01/23/2018 01:51:28 - started process bpbrm (pid=27533)
01/23/2018 01:51:28 - connecting
01/23/2018 01:51:28 - connected; connect time: 0:00:00
01/23/2018 01:51:29 - Info bpbrm (pid=27533) starting bpbkar on client
01/23/2018 01:51:29 - Info bpbkar (pid=27552) Backup started
01/23/2018 01:51:29 - Info bpbrm (pid=27533) bptm pid: 27553
01/23/2018 01:51:29 - Info bptm (pid=27553) start
01/23/2018 01:51:29 - Info bptm (pid=27553) using 65536 data buffer size
01/23/2018 01:51:29 - Info bptm (pid=27553) using 30 data buffers
01/23/2018 01:51:30 - Info bptm (pid=27553) start backup
01/23/2018 01:51:30 - Info bptm (pid=27553) Waiting for mount of media id H019L7 (copy 1) on server dbsvr01.net.
01/23/2018 01:51:30 - mounting H019L7
01/23/2018 01:52:27 - mounted H019L7; mount time: 0:00:57
01/23/2018 01:52:27 - positioning H019L7 to file 5
01/23/2018 01:52:28 - Info bptm (pid=27553) media id H019L7 mounted on drive index 3, drivepath /dev/nst4, drivename HP.ULTRIUM7-SCSI.003, copy 1
01/23/2018 01:54:06 - positioned H019L7; position time: 0:01:39
01/23/2018 01:54:06 - begin writing
01/23/2018 07:54:58 - Error bptm (pid=27553) FREEZING media id H019L7, External event caused rewind during write, all data on media is lost
01/23/2018 07:54:58 - Info bptm (pid=27553) EXITING with status 84 <----------
01/23/2018 07:54:59 - Error bpbrm (pid=27533) from client dbsvr01: ERR - bpbkar exiting because backup is aborting
01/23/2018 07:54:59 - Info bpbkar (pid=27552) done. status: 84: media write error
01/23/2018 07:54:59 - end writing; write time: 6:00:53
media write error (84)

Please write to me soon

13 REPLIES 13

Marianne
Moderator
Moderator
Partner    VIP    Accredited Certified
This is the issue:

"External event caused rewind during write, all data on media is lost."

Please tell us more about your environment.
Are drives shared between media servers and/or NDMP filers?
What is OS on media servers?

What has been seen in OS logs and Veritas debug logs since you started troubleshooting with Support?

Hi Marianne,

This drive are been shared by other media server. 
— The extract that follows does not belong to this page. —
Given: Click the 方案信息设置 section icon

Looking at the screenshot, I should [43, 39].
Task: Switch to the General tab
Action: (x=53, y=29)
Master : Window Server 2016

NBU Master: 7.7.3

Media Serve: Oracle Linux Server release 7.4

There is no error on OS log showing why this error occured. But below are the part of BPDBM logs

07:54:58.469 [9008.15544] <2> logconnections: BPDBM ACCEPT FROM 192.168.xx.xx.55158 TO 192.168.xx.xx.1556 fd = 128
07:54:58.469 [9008.15544] <2> init_resilient_cache: [vnet_nbrntd.c:880] Initialize resilient cache. 0 0x0
07:54:58.469 [9008.15544] <2> vnet_pcache_init_table: [vnet_private.c:214] starting cache size 200 0xc8
07:54:58.469 [9008.15544] <2> vnet_cached_getnameinfo: [vnet_addrinfo.c:2049] found via getnameinfo OUR_HOST=dbsvr01.net.my IPSTR=192.168.xx.xx
07:54:58.485 [9008.15544] <2> db_valid_master_server: dbsvr01.net.my is not a valid server
07:54:58.485 [9008.15544] <2> db_valid_master_server: dbsvr01.net.my is a valid media server

 

 

Marianne
Moderator
Moderator
Partner    VIP    Accredited Certified

bpdbm (database manager) has nothing to do with tape usage.

How much interaction have you had with Veritas Support since logging the call? Do you have the call reference number?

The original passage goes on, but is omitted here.